Abstract
Background:
Patient-reported outcome measures are essential tools for assessing function and quality of life. The Banff Patellofemoral Instability Instrument Version 2.0 (BPII 2.0) is specifically designed to evaluate adolescents and adults experiencing patellofemoral instability (PFI).
Purpose:
Because no French version was available, this study aimed to translate and validate a Canadian-French (CF) version of the BPII 2.0.
Study Design:
Cohort study (Diagnosis); Level of evidence, 3.
Methods:
The BPII 2.0 was translated using a forward-backward translation method (BPII 2.0-CF), following guidelines from the American Association of Orthopaedic Surgeons and the Institute for Work & Health. Participants aged ≥14, fluent in French, and with a confirmed diagnosis of PFI were included. Patients completed the questionnaire at their initial consultation, 7 days later, and 6 months after treatment. Construct validity was assessed through Spearman correlation with the Kujala score. Internal consistency was evaluated using the Cronbach alpha coefficient, and test-retest reliability using the intraclass correlation coefficient (ICC). Responsiveness to change was analyzed using the Wilcoxon signed-rank test and the corresponding effect size r.
Results:
A total of 45 participants were included (female, n = 33; 73%), with a median age of 21 years (range, 14-54). The median symptom duration before consultation was 48 months (range, 0.5-480.0).

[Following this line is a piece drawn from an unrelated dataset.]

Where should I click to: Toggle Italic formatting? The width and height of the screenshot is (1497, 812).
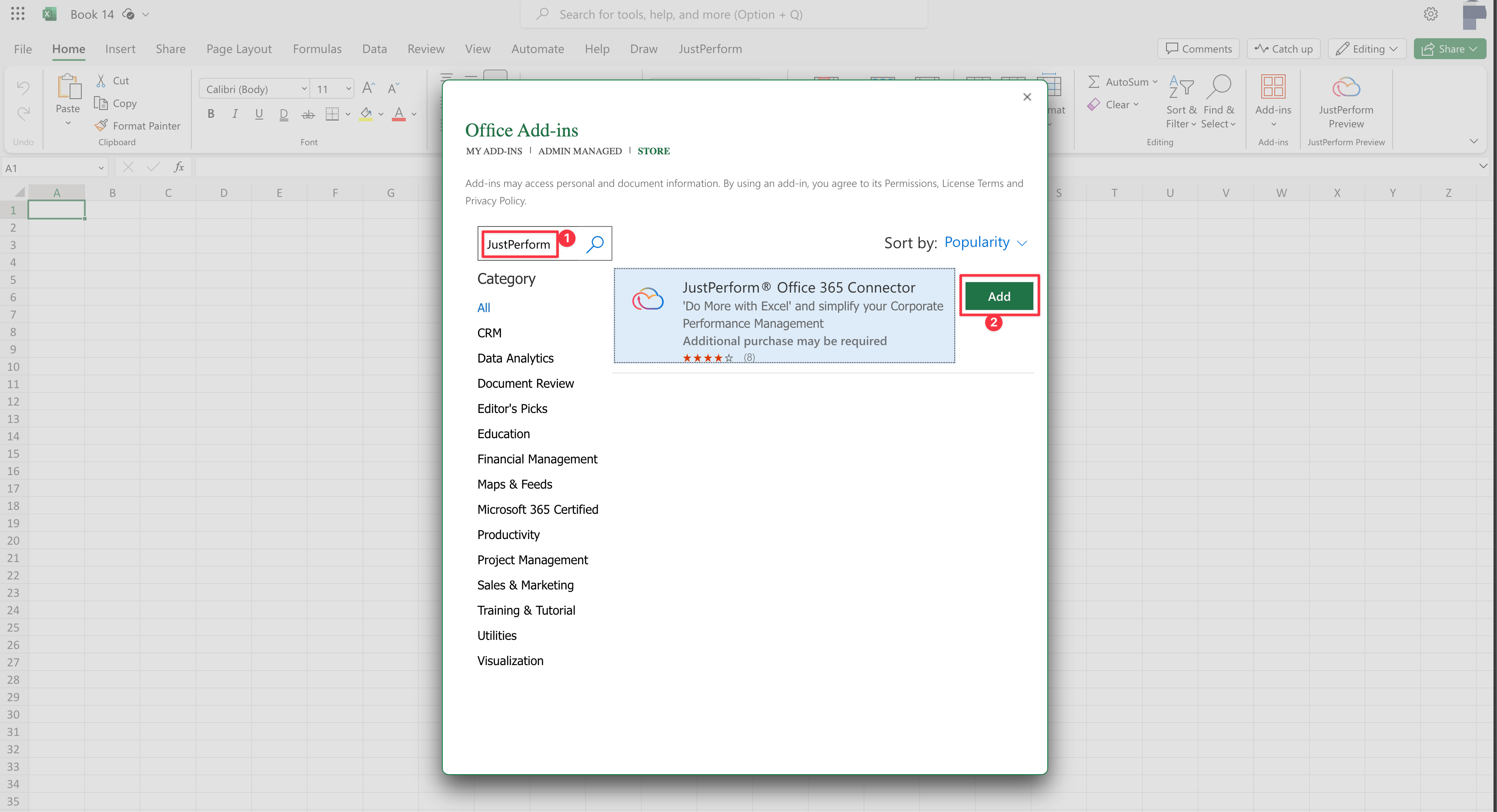coord(235,114)
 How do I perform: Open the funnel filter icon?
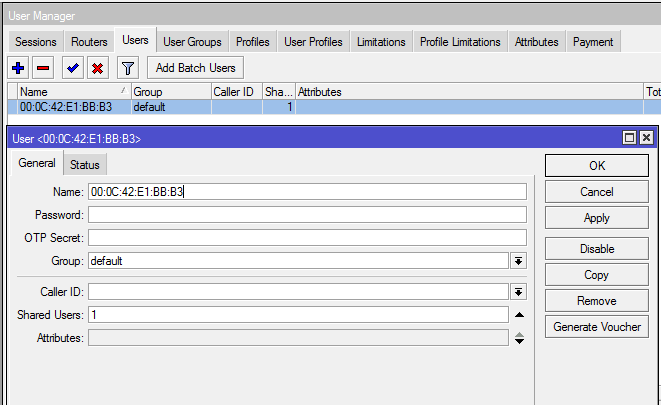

Mean ± SD BPII 2.0-CF scores were 38.46 ± 14.48 (N = 45), 39.52 ± 15.99 (n = 34), and 60.99 ± 20.24 (n = 29) at baseline, day 7, and 6 months after surgery, respectively. No floor or ceiling effects were observed. The construct validity of the translated BPII 2.0 and the French Kujala score at baseline was fair and statistically significant (r = 0.56; 95% CI, 0.28-0.77; P < .001). Internal consistency was acceptable with Cronbach alpha coefficient of .87. Retest reliability was good with an ICC of 0.75 (95% CI, 0.56-0.87; P < .001), and the response to change showed strong reactivity with an effect size of 0.79 (95% CI, 0.60-0.90; P < .001).
Conclusion:
The CF version of the BPII 2.0 is a valid, reliable, and appropriate tool for assessing patients with PFI. The rigorous translation and validation process supports its use in Francophone clinical settings.
Keywords
The use of patient-reported outcome measures has become essential in evaluating overall quality of care. Once grouped within the broad category of patellofemoral syndromes, patellofemoral instability (PFI) is now recognized as a distinct clinical entity. PFI is more prevalent among adolescents and young adults in the active population, with an incidence of 77 per 100,000 people per year in at-risk populations. 11 Approximately 50% of these patients will experience recurrent symptoms,15,24,29 which can become disabling and hinder their ability to fully participate in daily or recreational activities, thereby negatively affecting their quality of life.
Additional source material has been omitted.